Yes commits are being made to IceCat.

yes, project is active

But there has not been any official "stable release" of the project since June 2019.

icecat is based on firefox ESR, tor browser releases ESR as stable_ https://blog.torproject.org/new-release-tor-browser-1253/

We

we means termux package creators/uploaders?

do not generally package "pre-release"

i have zero knowledge about how packages are created for termux

or "*-git" versions of packages.

this is standard practice, if i have enough patience & RAM i will prefer to compile package myself instead of installing .deb, .rpm, etc..

As for "proof". The only maintainers publishing 102.x releases of GNU IceCat are:

* The AUR.

* Fedora (Rawhide)

* GNU Guix
  and

* Parabola GNU/Linux-libre

These are also the only current packagers of IceCat. Except for outdated versions available from Chocolatey, PCLinuxOS and SlackBuilds.
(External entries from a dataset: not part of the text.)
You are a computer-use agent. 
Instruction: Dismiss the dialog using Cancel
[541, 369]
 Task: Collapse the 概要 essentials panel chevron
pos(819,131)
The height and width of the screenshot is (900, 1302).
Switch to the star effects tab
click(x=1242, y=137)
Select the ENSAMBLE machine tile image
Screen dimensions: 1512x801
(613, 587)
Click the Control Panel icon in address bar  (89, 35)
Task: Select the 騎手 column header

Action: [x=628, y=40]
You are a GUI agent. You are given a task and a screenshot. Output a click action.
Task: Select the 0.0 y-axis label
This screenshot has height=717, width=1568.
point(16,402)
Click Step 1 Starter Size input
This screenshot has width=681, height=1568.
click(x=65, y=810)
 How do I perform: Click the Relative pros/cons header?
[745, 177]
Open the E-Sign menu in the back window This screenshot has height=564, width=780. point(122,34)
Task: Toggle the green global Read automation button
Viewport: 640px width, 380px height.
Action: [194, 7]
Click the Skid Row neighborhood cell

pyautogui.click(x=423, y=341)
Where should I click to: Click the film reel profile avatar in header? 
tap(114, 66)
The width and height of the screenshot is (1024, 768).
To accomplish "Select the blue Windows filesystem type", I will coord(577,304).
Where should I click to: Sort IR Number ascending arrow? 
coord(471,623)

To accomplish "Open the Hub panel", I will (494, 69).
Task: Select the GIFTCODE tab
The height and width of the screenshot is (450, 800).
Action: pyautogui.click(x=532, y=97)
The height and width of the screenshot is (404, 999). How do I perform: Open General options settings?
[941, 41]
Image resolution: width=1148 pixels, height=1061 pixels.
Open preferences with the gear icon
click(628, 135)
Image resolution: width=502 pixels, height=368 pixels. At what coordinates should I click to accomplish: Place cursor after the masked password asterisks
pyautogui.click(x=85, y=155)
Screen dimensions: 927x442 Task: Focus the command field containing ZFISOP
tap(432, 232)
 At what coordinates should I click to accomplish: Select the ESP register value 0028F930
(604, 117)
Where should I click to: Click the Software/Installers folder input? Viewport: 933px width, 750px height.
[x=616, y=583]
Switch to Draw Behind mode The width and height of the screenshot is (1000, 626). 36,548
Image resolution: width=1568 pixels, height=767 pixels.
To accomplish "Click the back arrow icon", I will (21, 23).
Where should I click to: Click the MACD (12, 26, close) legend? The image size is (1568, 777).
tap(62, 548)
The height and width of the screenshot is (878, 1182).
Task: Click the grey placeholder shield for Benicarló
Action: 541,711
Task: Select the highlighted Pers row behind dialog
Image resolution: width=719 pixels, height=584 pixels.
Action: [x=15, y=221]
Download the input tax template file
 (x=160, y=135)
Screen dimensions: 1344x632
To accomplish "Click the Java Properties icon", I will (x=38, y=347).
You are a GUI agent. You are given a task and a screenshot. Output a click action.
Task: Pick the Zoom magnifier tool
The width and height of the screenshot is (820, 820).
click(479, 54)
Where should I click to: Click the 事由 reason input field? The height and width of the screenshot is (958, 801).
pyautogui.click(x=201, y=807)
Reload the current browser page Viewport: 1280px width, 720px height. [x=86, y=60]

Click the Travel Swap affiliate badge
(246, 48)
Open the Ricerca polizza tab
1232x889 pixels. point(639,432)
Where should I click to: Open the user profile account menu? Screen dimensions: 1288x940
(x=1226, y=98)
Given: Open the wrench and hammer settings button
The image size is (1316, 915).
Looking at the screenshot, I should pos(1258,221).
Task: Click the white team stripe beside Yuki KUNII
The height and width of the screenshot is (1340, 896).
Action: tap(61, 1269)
thanks for providing info and link

TomJo2000 commented 1 year ago

We

we means termux package creators/uploaders?

We as in, the Termux project and its associated package repositories and infrastructure. (I do not presume or intend to speak for the project as a whole, and I am sorry if that was the impression)

Also it looks like I was wrong on the count of "not packaging *-git versions", we just prefer to package specified versions. Be that stable releases, git tags, or the state of a project as of a specific commit.

In general I tend to use "We" when referring to guidelines set out in the packaging policy or Maintainer Wiki, I apologize for any confusion.

ghost commented 1 year ago

@

We

we means termux package creators/uploaders?

We as in, the Termux project and its associated package repositories and infrastructure.

i was simply enquiring and i didnt gone through issues [ open and closed ], otherwise i would never asked about it

Also it looks like I was wrong on the count of "not packaging *-git versions", we just prefer to package specified versions. Be that stable releases or the state of a project as of a specific commit.

In general I tend to use "We" when referring to guidelines set out in the packaging policy or Maintainer Wiki, I apologize for any confusion.

no need, this happens all the time

TomJo2000 commented 1 year ago

It's not up to me. I'm just a (infrequent) contributor to the project, not a maintainer.

TomJo2000 commented 7 months ago

Considering I now am a maintainer, and I just stumbled across this again. And considering we now have official approval to use official Firefox branding for the firefox package. We can safely close this as obsolete/not planned.